On top of which, I oppose hate-speech and hate-crime legislation on principle. Is it a worse offence to assault someone because he is an immigrant or gay or Muslim than it is to assault someone because the offender wants to rob him? If you intentionally beat the hell out of someone, you have committed assault, regardless of your motivation for doing so. If we make the punishment more severe because the offender is a bigot, then we are punishing someone for what he or she thinks, and that is definitely a violation of free expression protections.

I think the Prohibition of Incitement to Hatred Act 1989 should stay on the books, and the DPP should prosecute offenders under this act if evidence can prove that the offender intentionally whipped up people to harass or commit violence against a person or group of people. But, Ireland doesn’t need any further hate-speech or hate-crime legislation.

Fiona Ryan and her family have received death threats. Clearly, death threats are illegal, regardless of the motivation behind them. The people who made the threats can and should be tracked down and prosecuted for that crime. Harassment is also a crime. People who are harassing this family should also be tracked down and prosecuted. Online platforms should permanently ban people who are using the platform to engage in harassment (and we can discuss the absurdity of Section 230 of the Communications Decency Act of 1996 in another post).
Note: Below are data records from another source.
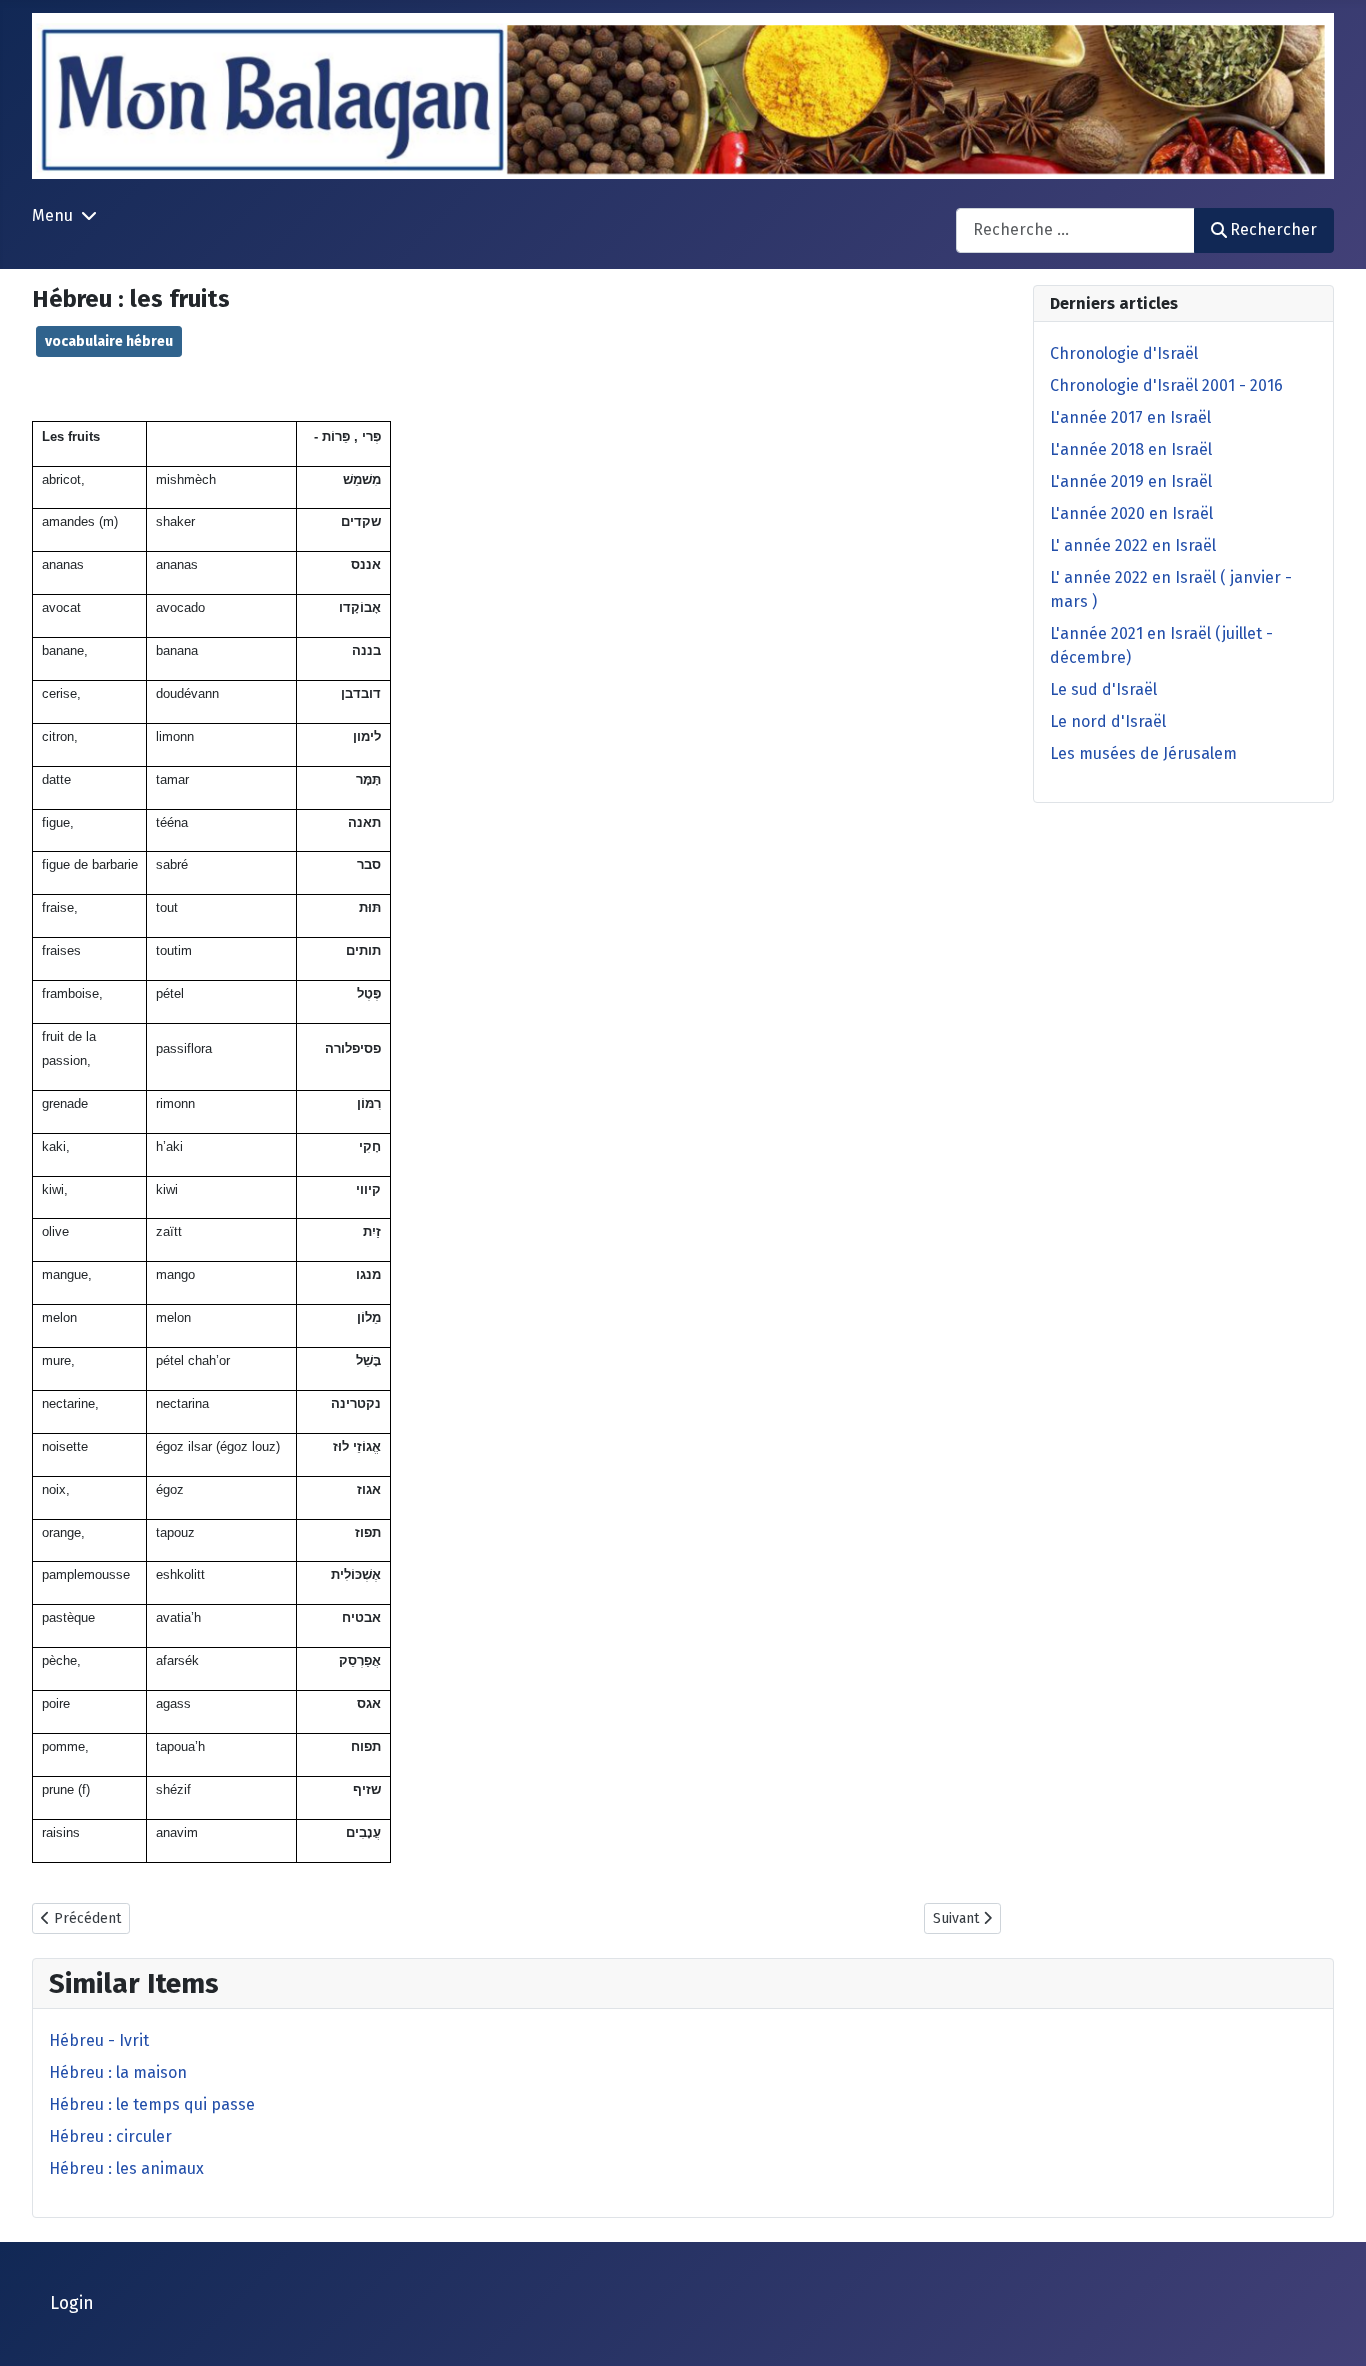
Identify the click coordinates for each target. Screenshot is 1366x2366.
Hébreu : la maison (118, 2072)
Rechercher (1273, 229)
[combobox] (1075, 230)
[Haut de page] (1331, 2329)
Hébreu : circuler (110, 2136)
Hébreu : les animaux (126, 2168)
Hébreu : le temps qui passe (152, 2104)
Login (72, 2303)
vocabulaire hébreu (109, 341)
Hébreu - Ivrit (99, 2040)
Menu (52, 215)
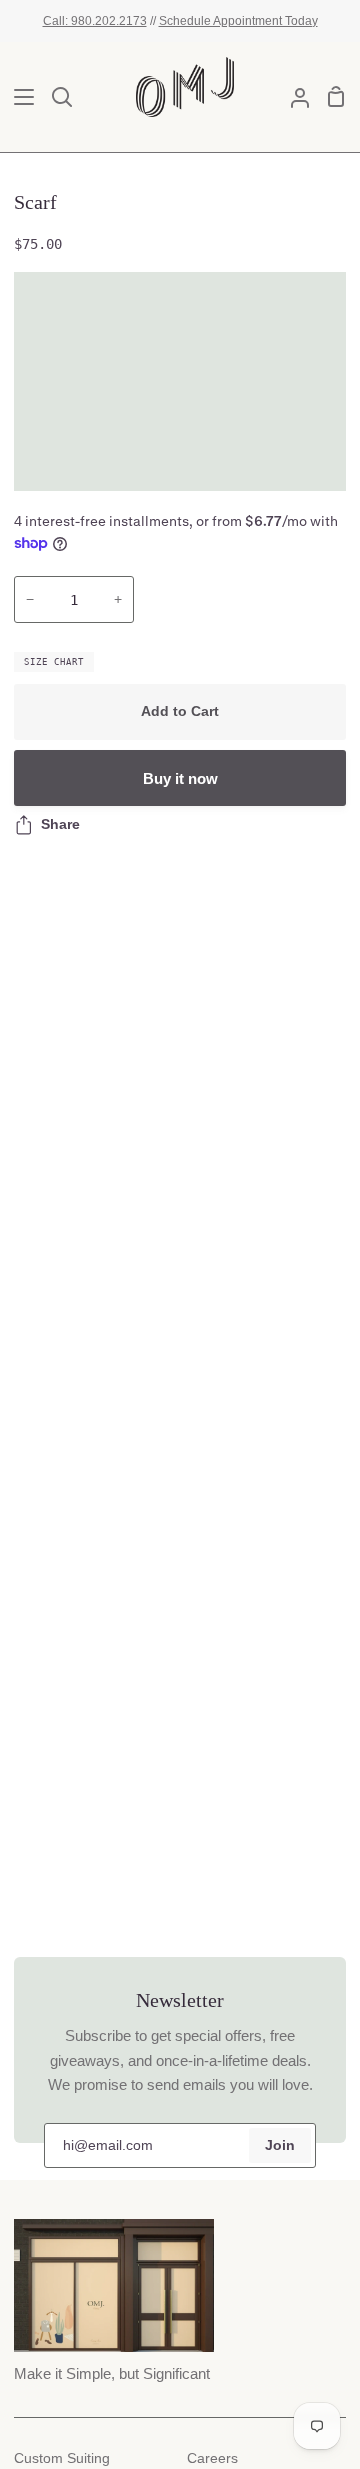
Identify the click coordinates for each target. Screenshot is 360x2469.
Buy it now (180, 778)
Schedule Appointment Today (238, 20)
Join (280, 2145)
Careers (212, 2458)
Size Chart (54, 662)
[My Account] (292, 97)
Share (60, 824)
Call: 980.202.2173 (95, 20)
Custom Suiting (62, 2458)
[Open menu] (18, 97)
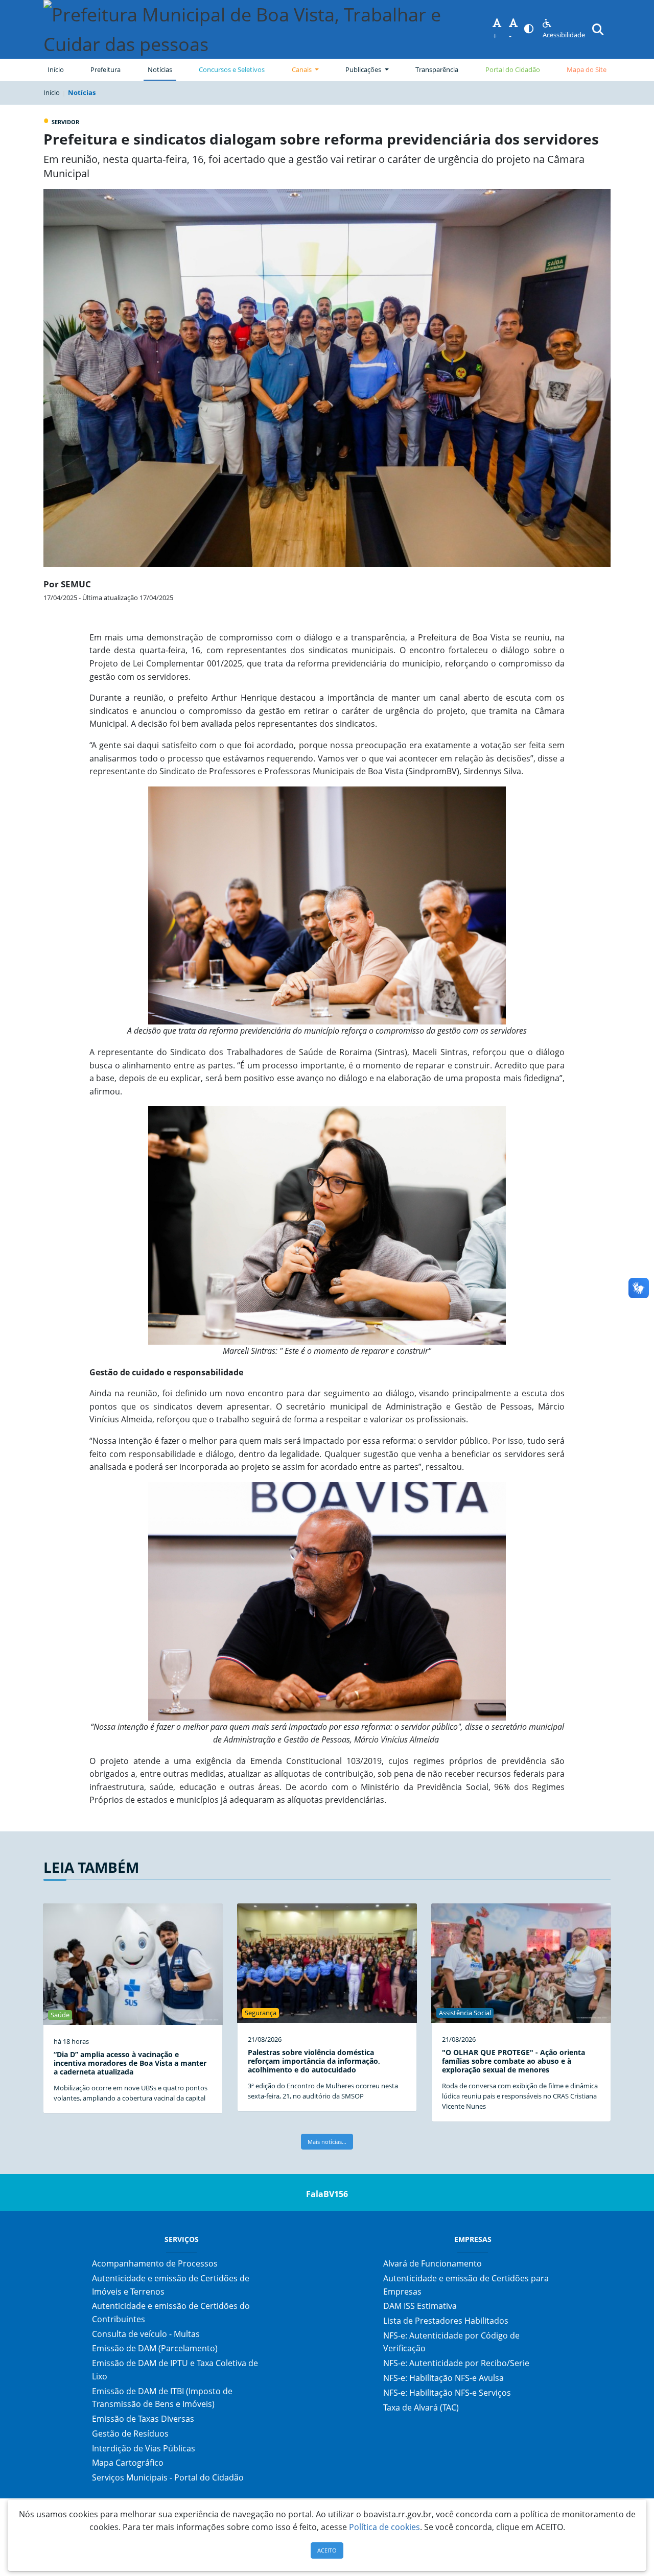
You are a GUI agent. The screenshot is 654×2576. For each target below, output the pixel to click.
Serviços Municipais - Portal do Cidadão (168, 2477)
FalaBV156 (327, 2194)
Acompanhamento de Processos (155, 2263)
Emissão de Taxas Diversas (143, 2418)
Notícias (160, 69)
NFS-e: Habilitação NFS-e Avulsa (443, 2377)
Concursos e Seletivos (232, 69)
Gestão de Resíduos (130, 2433)
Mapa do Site (586, 69)
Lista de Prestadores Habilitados (445, 2320)
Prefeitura (107, 69)
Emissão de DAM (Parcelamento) (155, 2348)
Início (56, 69)
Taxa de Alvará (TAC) (421, 2407)
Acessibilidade (564, 34)
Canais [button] (302, 69)
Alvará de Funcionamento (432, 2263)
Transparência (436, 69)
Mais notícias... (327, 2141)
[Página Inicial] (268, 29)
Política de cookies (384, 2527)
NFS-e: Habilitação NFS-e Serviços (447, 2392)
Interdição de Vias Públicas (143, 2448)
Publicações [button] (364, 69)
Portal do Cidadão (512, 69)
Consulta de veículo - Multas (146, 2334)
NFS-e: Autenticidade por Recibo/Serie (456, 2363)
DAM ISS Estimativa (420, 2305)
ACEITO (327, 2550)
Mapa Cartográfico (128, 2462)
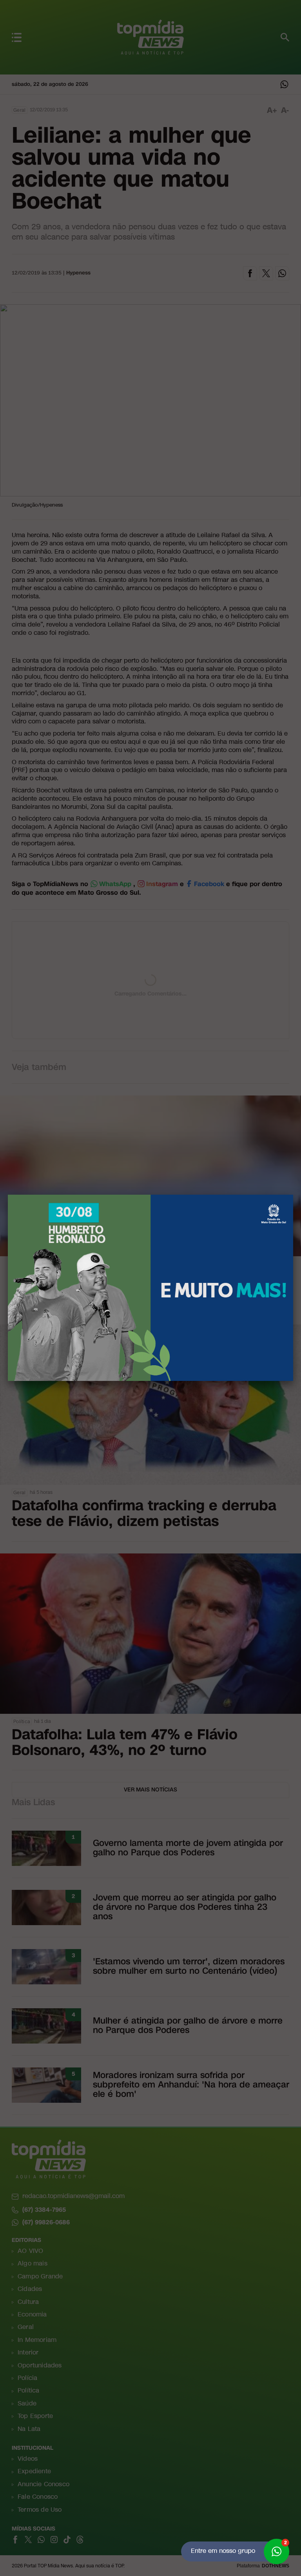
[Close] (293, 1195)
Ireland should also avail of its resources in order to combat xenophobia, Islamophobia, homophobia, misogyny, and other types of hatred through education and by using governmental resources to support oppressed groups. The government should not, however, begin legislating against particular types of speech. Ireland has a long history of censorship–mostly of sexual content and “blasphemy”–and few people want to return to that regime of “containment,” to use the term preferred by the historian James M. Smith.

Even bigots have rights that must be protected–as long as their rights don’t infringe on the rights of others to live in freedom and safety.